As i drove back through the crickets of a suburban Thursday night, the suburb of my youth, i kept my eyes on the road and my hands upon the wheel, i drove past the old concrete wall that once sported the scrawled graffiti that said, Rapscallion was here!, a stunt pulled by some long defunct and forgotten suburban band. Rapscallion was no longer there, the wall painted over many times in the last thirty-some years? My father was no longer here either. Someday i'll no longer be here, nor will all the people i love or my cats or everyone i don't know, we'll all be gone somewhere or nowhere. I drove into my old neighborhood and spent 15 minutes or so just driving up and down the streets, windows down, music playing low, smoking weed. I felt lost. I pulled into the driveway and just like i did when i was a teenage delinquent opened the door and crept into the house. A house i grew up in that was vaguely familiar and extremely alien. I grabbed some water and a bag of popcorn my mom had left out. I tiptoed down the hall and into my sister's old room, my old room having been converted into an office. The house my father bought. Everything felt different. He wasn't here either.
5 comments:
I was one of those cultured youths who thought Lakewood and, especially, Coventry was the shit. We were sold an image. Wasn't there a Santo's Pizza around Ridge/PV? My sister was a waitress there for a bit. Hombre, I remember Rapscallion.
You can't go home. He's not there and neither are you.
I read this a couple of times, walked away without come, and knew I'd have to come back. The last time I saw my daddy, I was 28. I found out he had died a few months before I turned 40. He made his choice and by default, I made mine. I can never be in San Francisco without thinking of him or feeling his presence. I envy you that last drink on his dime.
Exile's last line is right.
xo
btw, I got an email from Looby. His computer/network got a virus. He's trying to get things back up and running.
i know this bar. i've seen these people. i have to say that your words paint it all so clearly. i can almost smell the grease trap from the kitchen - that hasn't been cleaned in forever.

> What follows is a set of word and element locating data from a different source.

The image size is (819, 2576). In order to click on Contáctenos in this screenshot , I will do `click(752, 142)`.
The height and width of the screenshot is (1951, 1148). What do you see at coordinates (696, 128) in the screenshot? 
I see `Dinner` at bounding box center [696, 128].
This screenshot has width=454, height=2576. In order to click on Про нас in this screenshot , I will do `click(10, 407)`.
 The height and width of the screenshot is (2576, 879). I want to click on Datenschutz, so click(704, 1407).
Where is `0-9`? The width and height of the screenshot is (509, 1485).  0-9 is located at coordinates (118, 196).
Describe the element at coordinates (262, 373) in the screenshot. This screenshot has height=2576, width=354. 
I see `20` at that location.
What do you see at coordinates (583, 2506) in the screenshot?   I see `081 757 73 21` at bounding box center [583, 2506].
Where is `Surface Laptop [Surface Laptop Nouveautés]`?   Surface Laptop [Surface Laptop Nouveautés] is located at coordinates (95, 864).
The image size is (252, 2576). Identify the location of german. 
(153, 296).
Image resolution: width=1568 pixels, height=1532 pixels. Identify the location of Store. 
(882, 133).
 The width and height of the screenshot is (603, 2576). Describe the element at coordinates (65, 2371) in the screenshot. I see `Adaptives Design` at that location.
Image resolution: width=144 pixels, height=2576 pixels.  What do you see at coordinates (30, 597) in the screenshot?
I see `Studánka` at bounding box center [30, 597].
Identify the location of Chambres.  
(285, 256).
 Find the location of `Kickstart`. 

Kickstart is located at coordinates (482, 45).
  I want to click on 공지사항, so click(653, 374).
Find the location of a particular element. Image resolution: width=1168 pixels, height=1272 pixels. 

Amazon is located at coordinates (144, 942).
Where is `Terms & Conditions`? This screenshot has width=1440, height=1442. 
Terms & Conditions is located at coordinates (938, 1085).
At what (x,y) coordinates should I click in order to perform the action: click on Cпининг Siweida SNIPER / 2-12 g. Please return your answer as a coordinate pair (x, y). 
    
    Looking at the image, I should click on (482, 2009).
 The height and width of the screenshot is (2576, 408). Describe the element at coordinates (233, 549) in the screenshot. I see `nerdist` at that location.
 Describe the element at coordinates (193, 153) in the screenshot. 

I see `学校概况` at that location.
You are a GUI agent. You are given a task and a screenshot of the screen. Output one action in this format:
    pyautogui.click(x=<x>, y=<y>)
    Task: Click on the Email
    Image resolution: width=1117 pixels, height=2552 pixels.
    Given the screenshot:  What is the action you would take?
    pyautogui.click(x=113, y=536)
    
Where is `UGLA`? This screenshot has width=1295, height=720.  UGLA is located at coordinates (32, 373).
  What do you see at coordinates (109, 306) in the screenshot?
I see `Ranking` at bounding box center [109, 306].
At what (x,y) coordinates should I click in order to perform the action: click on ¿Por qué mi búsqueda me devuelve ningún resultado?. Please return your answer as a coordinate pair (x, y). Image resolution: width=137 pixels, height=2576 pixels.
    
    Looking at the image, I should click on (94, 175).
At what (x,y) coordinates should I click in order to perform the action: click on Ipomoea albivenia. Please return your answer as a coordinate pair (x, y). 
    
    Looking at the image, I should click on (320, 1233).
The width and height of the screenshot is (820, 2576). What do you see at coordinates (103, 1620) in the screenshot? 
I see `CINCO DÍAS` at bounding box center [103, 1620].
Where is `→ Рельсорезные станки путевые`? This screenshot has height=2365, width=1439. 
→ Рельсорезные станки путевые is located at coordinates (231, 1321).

for me? it was a Red Lobster. Mom died the day before, and i had to kill some time before meeting with her attorney, so i stopped there for lunch. And by 'lunch', i just ordered a beer. Server brought it to me, then two minutes later, brought me a second one "Oh, I don't remember bringing that! Here! Have a second." i left it across the table from me, and had a long conversation with my dead mom. i have no idea if anyone else noticed. i didn't drink her beer.
Oh Jeez, that makes my own problems fade to a speck of sand. That's a most evocatuive picture of the bar you paint, and an excellent demonstration of the way that the ordinary and everyday can suddenly assume such great importance and almost psychedelic detail when it's viewed through the frame of the loss of a close one.
Best wishes kono, and I will, honestly, raise the next one (which will happen in about 10 minutes) to you, and say "to kono" sotto voce. Every good wish fellah.